## Records for the task

----------

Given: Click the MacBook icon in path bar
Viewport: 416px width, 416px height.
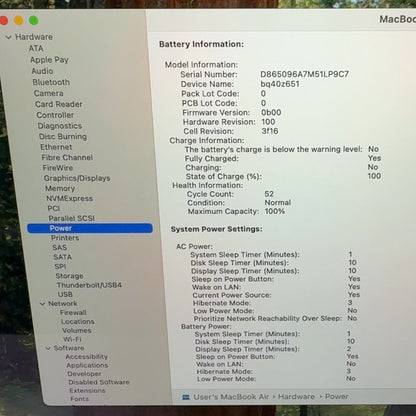Looking at the screenshot, I should (186, 397).

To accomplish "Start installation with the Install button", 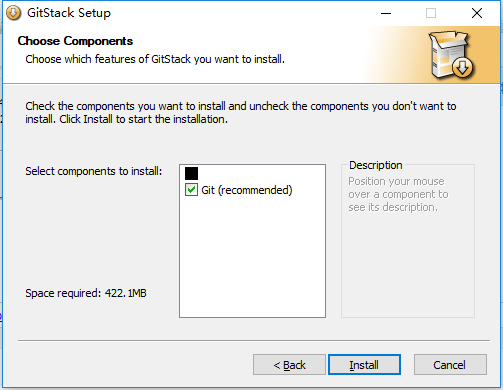I will pos(364,365).
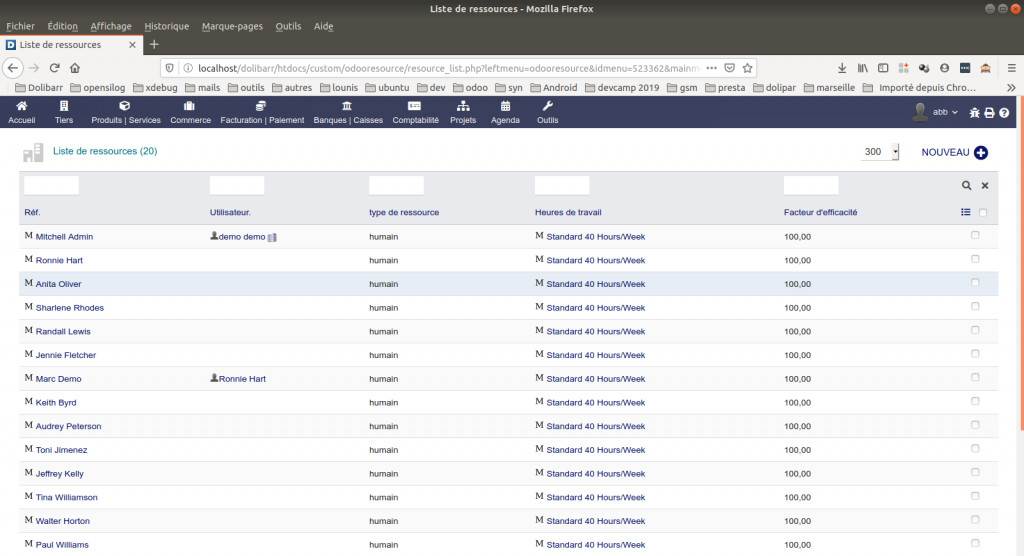Open the Accueil home icon
Screen dimensions: 1024x556
click(x=21, y=111)
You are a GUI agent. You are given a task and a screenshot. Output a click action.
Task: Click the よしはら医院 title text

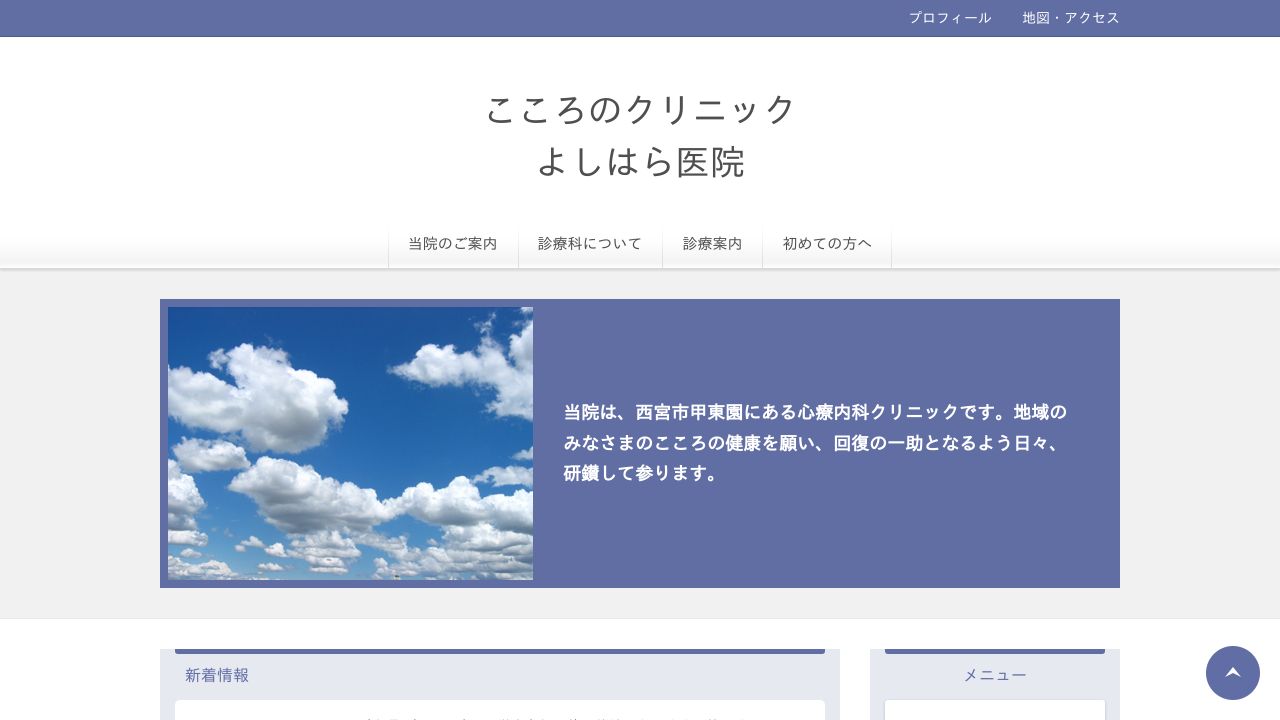[640, 162]
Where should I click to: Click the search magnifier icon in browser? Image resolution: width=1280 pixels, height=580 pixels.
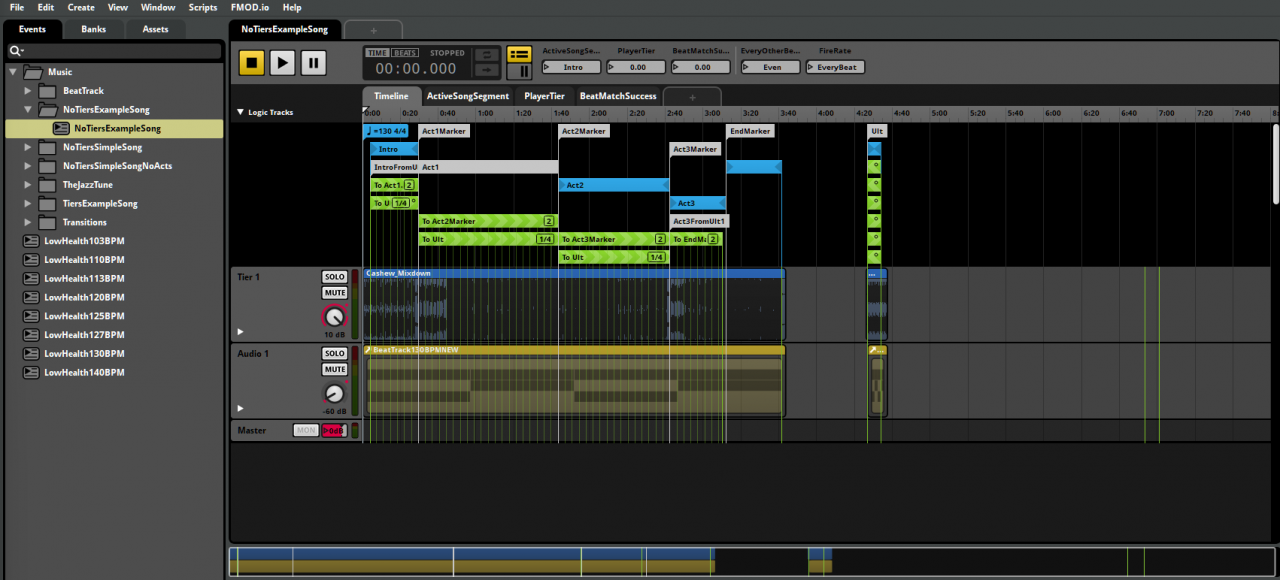tap(16, 51)
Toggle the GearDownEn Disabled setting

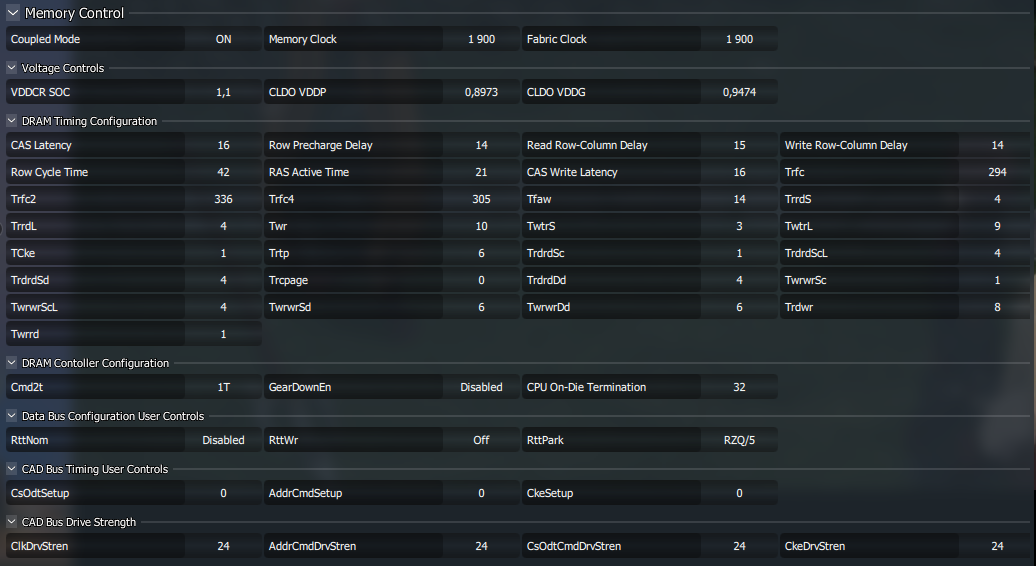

----------

## Work instruction
Begin at the line that contains "Where should I" and transcribe every line through the end of the listing, exactly as written. Omit the pictures.

## Solution below
Where should I click to: Click the search magnifier icon in browser? Image resolution: width=1280 pixels, height=580 pixels.
tap(16, 51)
Toggle the GearDownEn Disabled setting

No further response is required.